Según las mediciones de economistas privados, la actividad económica se frenó en febrero. En marzo y abril, la economía registró el mismo ritmo que en febrero. En rigor, si se miran bien los números de la economía, esta se encuentra en caída libre desde diciembre del año pasado; desde entonces está tocando el límite mismo entre la expansión y la contracción. Solo crecen algunos rubros, como la construcción, la hotelería y los restaurantes. Esto se explica en una conclusión simple. Siempre habrá entre un 10 y un 15 por ciento de la sociedad con capacidad de ahorrar o de gastar. Como no tiene posibilidad de acceder a la moneda de ahorro de los argentinos, que es el dólar, prefiere gastar los pesos en cosas que no habría hecho en circunstancias normales. Con los insoportables índices de inflación actuales (que ya se acercan más al 70 que al 60 por ciento), los pesos son brasas en las manos. Hay que tirarlas porque arden. Tampoco ese sector social está conforme, porque sencillamente perdió la libertad de ahorrar o de gastar como le gustaría hacerlo. Los trabajadores, formales o informales, libran una batalla desigual contra la inflación. Los aumentos salariales compensan la inflación pasada, cuando la compensan, pero no alcanzan para cubrir el ritmo inflacionario en marcha (y, a veces, en crecimiento).
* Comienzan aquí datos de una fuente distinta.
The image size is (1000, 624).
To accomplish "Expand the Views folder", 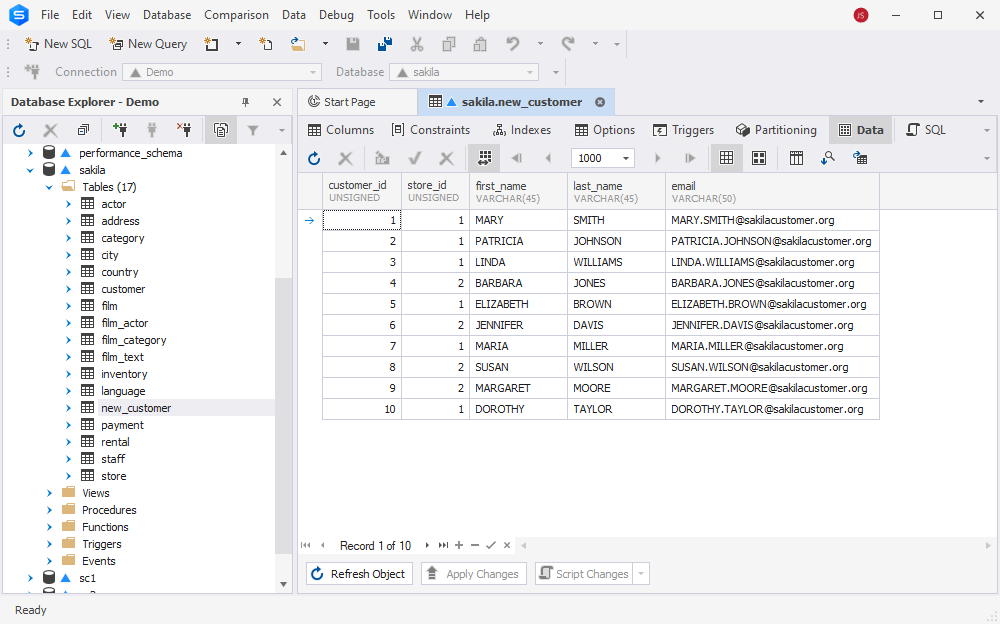I will point(48,492).
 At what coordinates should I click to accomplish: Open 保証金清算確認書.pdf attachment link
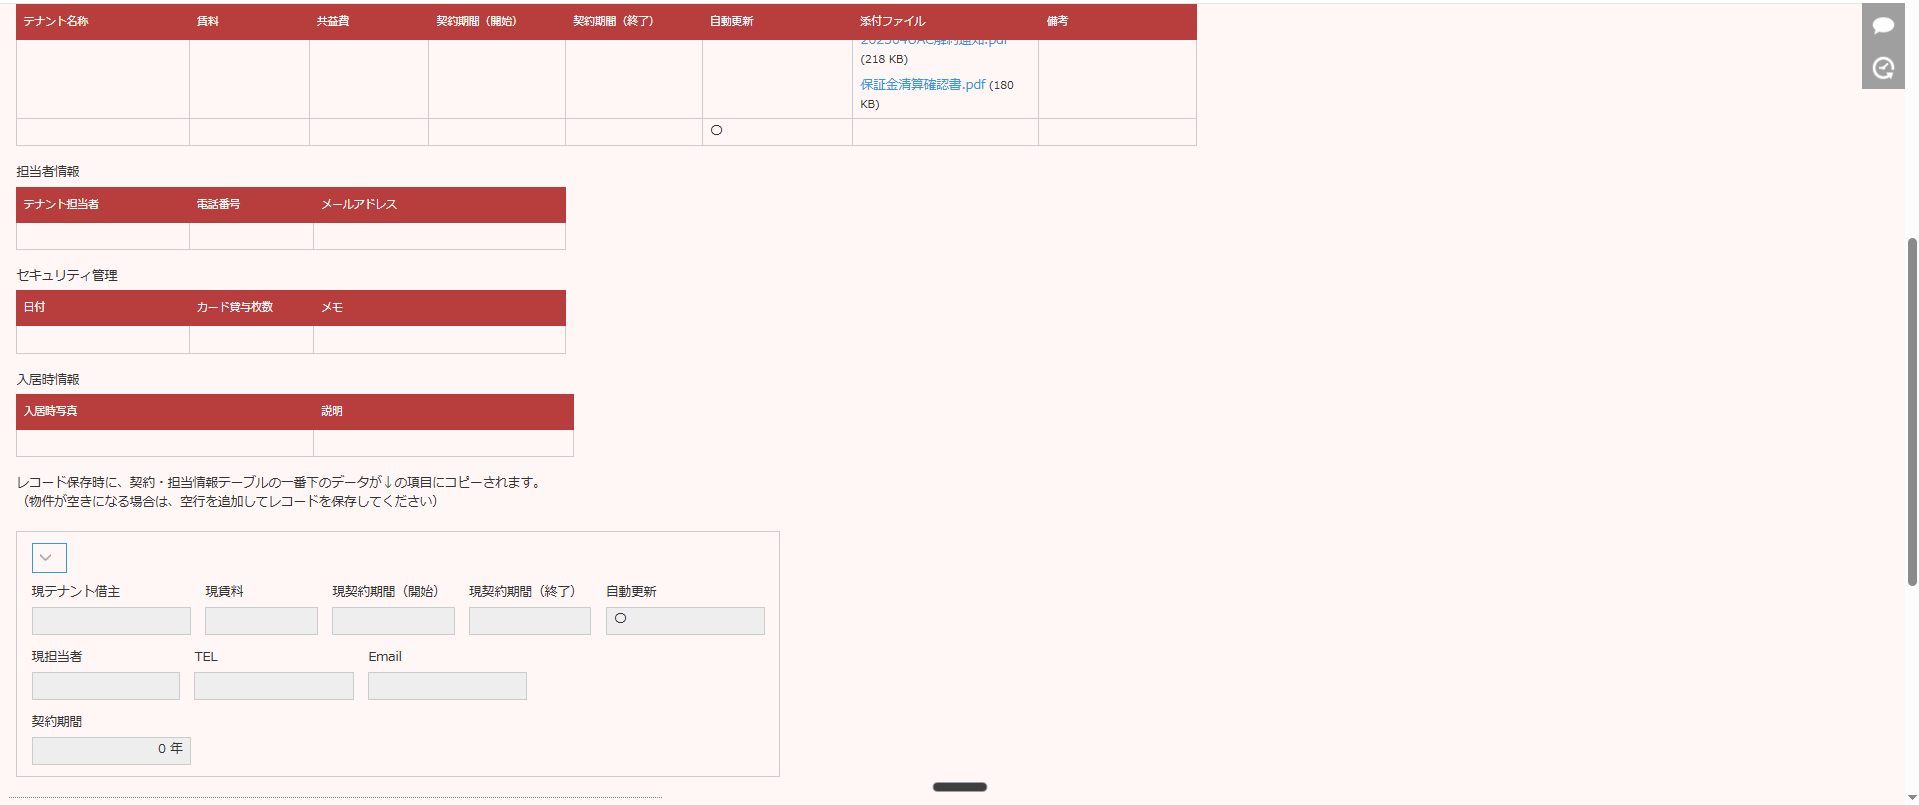pos(922,85)
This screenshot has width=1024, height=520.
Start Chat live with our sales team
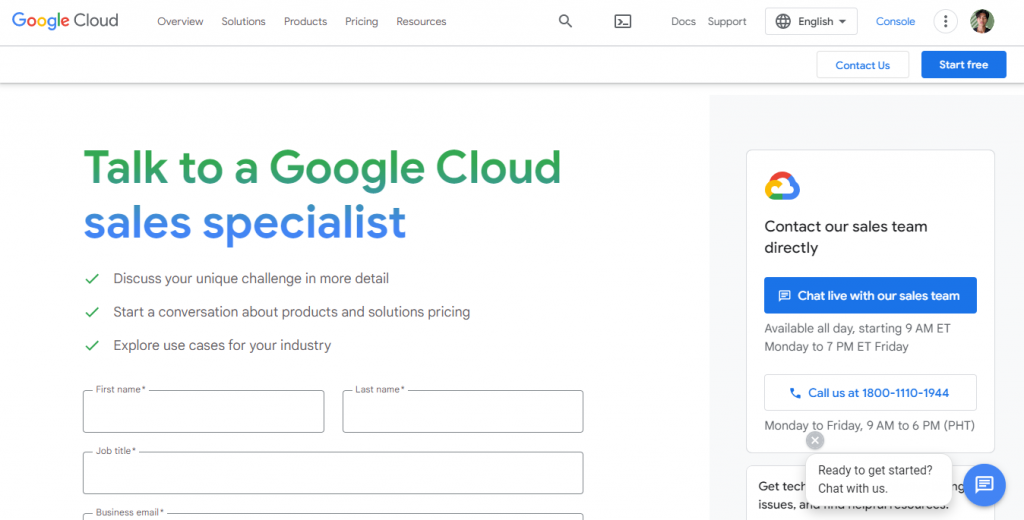point(870,296)
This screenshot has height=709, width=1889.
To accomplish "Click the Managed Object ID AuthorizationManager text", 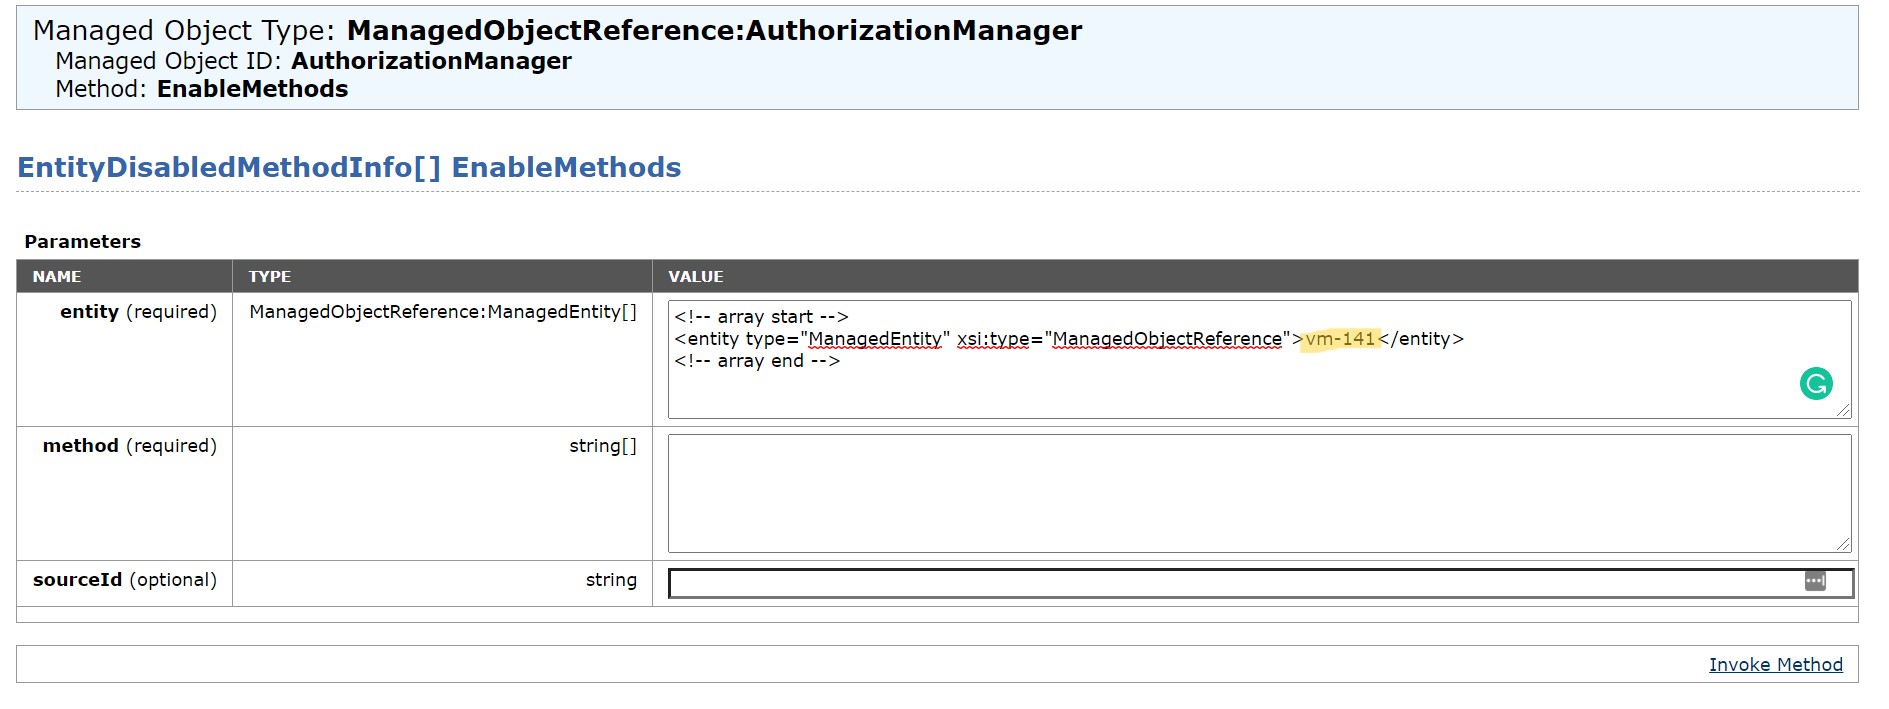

Dentro de esa fotografía aparece la pelea de Cristina Kirchner con el Presidente por las decisiones económicas. La vicepresidenta cree que Alberto Fernández conduce un gobierno inepto para resolver los problemas sociales más urgentes. “Ella está segura de que el Presidente lleva las cosas hacia la derrota”, dicen a su lado. Y faltan todavía los aumentos de las tarifas de servicios públicos, cuyas consecuencias sociales nadie puede predecir. ¿Carece de razón la vicepresidenta? Tal vez no. El problema es que ella tampoco tiene un plan alternativo; su único plan consiste en la crítica a la gestión del jefe del Estado. La crisis institucional que provocó es gravísima. Regresemos a los años de la gran crisis, 2001 y 2002. Entonces, sucedió la renuncia voluntaria del entonces presidente, Fernando de la Rúa. Su vicepresidente, Carlos “Chacho” Álvarez, renunció mucho antes, cuando comprendió que la disidencia entre ellos era incorregible. Fue una crisis institucional absolutamente distinta de la actual, porque entonces no existió un vicepresidente en el ejercicio del cargo sublevado contra el Presidente. Ahora, en cambio, la vicepresidenta quiere conservar el cargo, preservar el control del 70 por ciento del presupuesto nacional a través de sus delegados en la administración y, además, convertirse en jefa de la oposición al Presidente. Esta es la anomalía política e institucional que los analistas de opinión pública no descartan entre las razones de la angustia social. La crisis económica es un vector del malhumor de la sociedad, pero no la única razón que lo alimenta. La famosa fiesta de Olivos es solo un símbolo: otras fiestas, otras guerras y otros espectáculos de distracción explican el malestar y la decadencia.